# Automatic Video Summarization Demo

This notebook demonstrates the automatic video summarization pipeline using shot boundary detection and keyframe extraction.

## Pipeline Overview

1. **Load Video**: Load and sample frames from the input video
2. **Feature Extraction**: Compute HSV color histograms and edge histograms
3. **Distance Calculation**: Calculate frame-to-frame distances
4. **Smoothing**: Apply smoothing to the distance curve
5. **Boundary Detection**: Detect shot boundaries using adaptive thresholding
6. **Keyframe Extraction**: Extract one representative keyframe per shot
7. **Export**: Generate storyboard, JSON, and optional summary video

In [None]:
# Import required libraries
import sys
sys.path.insert(0, '..')

from src.video_summarizer import VideoSummarizer
from src.export_utils import export_all
import matplotlib.pyplot as plt
import cv2
import numpy as np

%matplotlib inline
plt.rcParams['figure.figsize'] = (12, 8)

## 1. Configuration

Set the input video path and pipeline parameters.

In [None]:
# Configuration
VIDEO_PATH = 'path/to/your/video.mp4'  # Change this to your video path
OUTPUT_DIR = '../output'
SAMPLE_RATE = 1  # Sample every Nth frame (1 = every frame)
THRESHOLD_PERCENTILE = 75  # Percentile for adaptive threshold
MIN_SHOT_LENGTH = 10  # Minimum frames per shot
WINDOW_SIZE = 5  # Smoothing window size
KEYFRAME_METHOD = 'middle'  # 'middle', 'first', or 'last'

## 2. Initialize Video Summarizer

Create a VideoSummarizer instance with the specified parameters.

In [None]:
# Initialize summarizer
summarizer = VideoSummarizer(VIDEO_PATH, sample_rate=SAMPLE_RATE)

## 3. Load Video

Load the video and sample frames.

In [None]:
# Load video
summarizer.load_video()

print(f"Loaded {len(summarizer.frames)} frames")
print(f"Frame shape: {summarizer.frames[0].shape}")

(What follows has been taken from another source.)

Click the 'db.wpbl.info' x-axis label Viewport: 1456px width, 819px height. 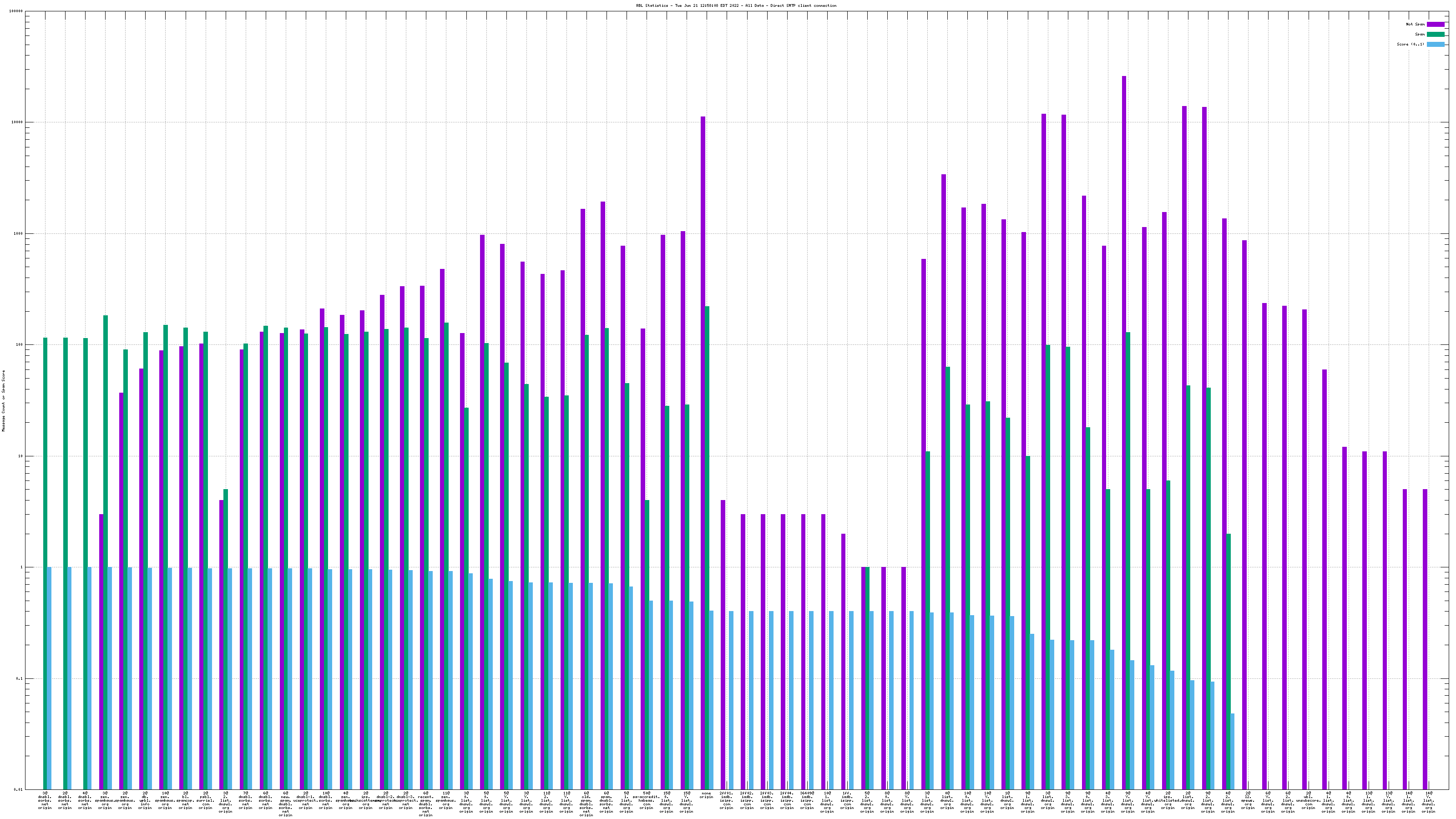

### Visualize Sample Frames

In [None]:
# Display first few frames
fig, axes = plt.subplots(1, 4, figsize=(16, 4))
for i, ax in enumerate(axes):
    if i < len(summarizer.frames):
        frame_rgb = cv2.cvtColor(summarizer.frames[i], cv2.COLOR_BGR2RGB)
        ax.imshow(frame_rgb)
        ax.set_title(f'Frame {i}')
        ax.axis('off')
plt.tight_layout()
plt.show()

## 4. Compute Frame Distances

Calculate frame-to-frame distances using color and edge histograms.

In [None]:
# Compute distances
summarizer.compute_distances()

print(f"Distance statistics:")
print(f"  Min: {summarizer.distances.min():.3f}")
print(f"  Max: {summarizer.distances.max():.3f}")
print(f"  Mean: {summarizer.distances.mean():.3f}")
print(f"  Std: {summarizer.distances.std():.3f}")

### Visualize Distance Curve

In [None]:
# Plot raw distance curve
plt.figure(figsize=(14, 5))
plt.plot(summarizer.distances, linewidth=1, alpha=0.7)
plt.xlabel('Frame Index')
plt.ylabel('Distance')
plt.title('Frame-to-Frame Distance Curve (Raw)')
plt.grid(True, alpha=0.3)
plt.show()

## 5. Detect Shot Boundaries

Apply smoothing and adaptive thresholding to detect shot boundaries.

In [None]:
# Detect boundaries
summarizer.detect_boundaries(
    threshold_percentile=THRESHOLD_PERCENTILE,
    min_shot_length=MIN_SHOT_LENGTH,
    window_size=WINDOW_SIZE
)

print(f"Detected {len(summarizer.boundaries) - 1} shots")
print(f"Boundaries at frames: {summarizer.boundaries[:10]}..." if len(summarizer.boundaries) > 10 else f"Boundaries: {summarizer.boundaries}")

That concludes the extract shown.